Babak Final menjadi salah satu dari lima film pendek yang tampil dalam seksi Jogja Showcase yang diputar secara daring via Klik Film dalam rangkaian Jogja-netpac Asian Film Festival (JAFF) tahun ini. Materi ceritanya tak istimewa, yaitu tentang seorang laki-laki yang dihadapkan pada sebuah pilihan: memenangkan cintanya atau mengalah demi cita-citanya.

Dengan durasi 17 menit, skenario mencoba menjalankan ceritanya secara ketat. Kita langsung dipertemukan dengan Dimas yang rupanya tengah mempersiapkan diri untuk menghadapi pertandingan Tarung Derajat.

Foto: Klik Film

Tarung Derajat adalah seni bela diri berasal dari Indonesia yang diciptakan oleh Achmad Dradjat dan dideklarasikan kelahirannya di Bandung pada 18 Juli 1972. Ia mengembangkan teknik melalui pengalamannya bertarung di jalanan padamasa 1960-an di Bandung. Tarung Derajat secara resmi diakui sebagai olahraga nasional dan digunakan sebagai latihan bela diri dasar oleh TNI Angkatan Darat dan Brigade Mobil Polri.

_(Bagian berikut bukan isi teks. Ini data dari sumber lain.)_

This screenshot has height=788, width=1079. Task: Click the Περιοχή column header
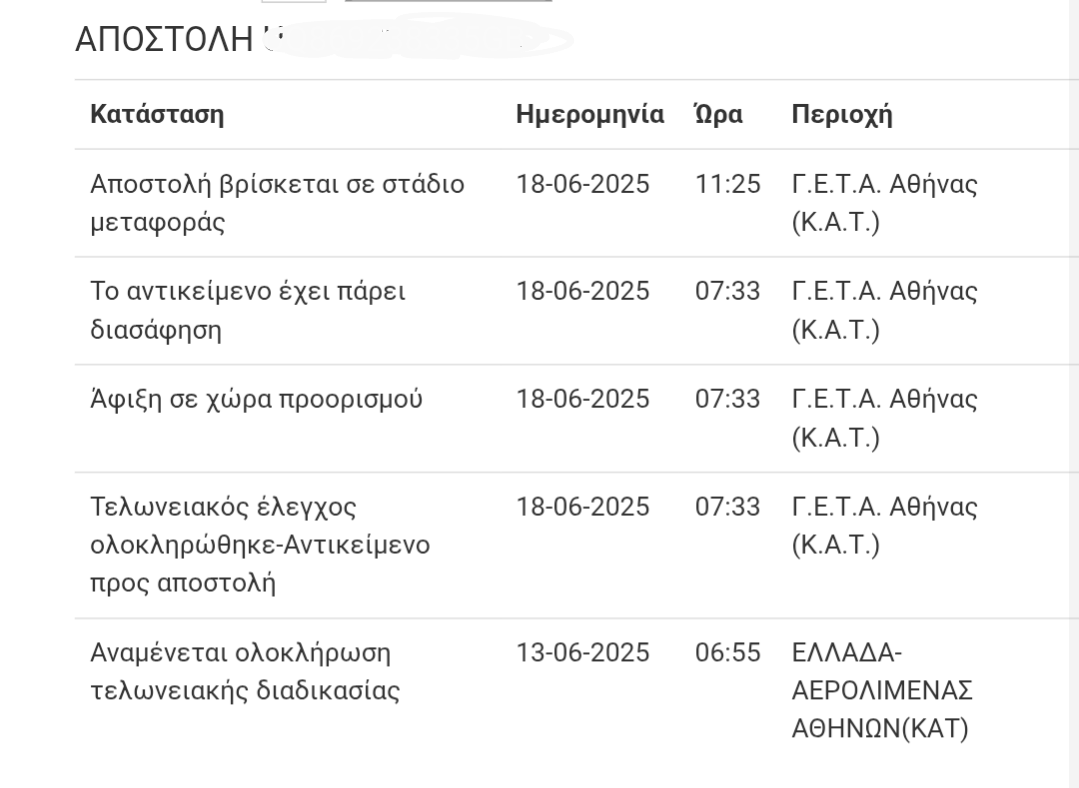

Tarung Derajat menekankan pada agresivitas serangan dalam memukul dan menendang. Namun, tidak terbatas pada teknik itu saja, bantingan, kuncian, dan sapuan kaki juga termasuk dalam metode pelatihannya. Tarung Derajat dijuluki sebagai “Boxer”. Praktisi Tarung Derajat disebut “Petarung”.

Tak lama kemudian kita bertemu dengan Dewi, kekasih Dimas. Menariknya keduanya bertemu di areal pekuburan. Saya tak memahami alasan sutradara menggunakan lokasi ini tapi kita akhirnya tahu bahwa Dewi tengah galau dengan keputusannya untuk mengikuti pamannya pindah ke kota lain. Tapi ia harus melakukannya demi hidup keluarganya yang lebih baik.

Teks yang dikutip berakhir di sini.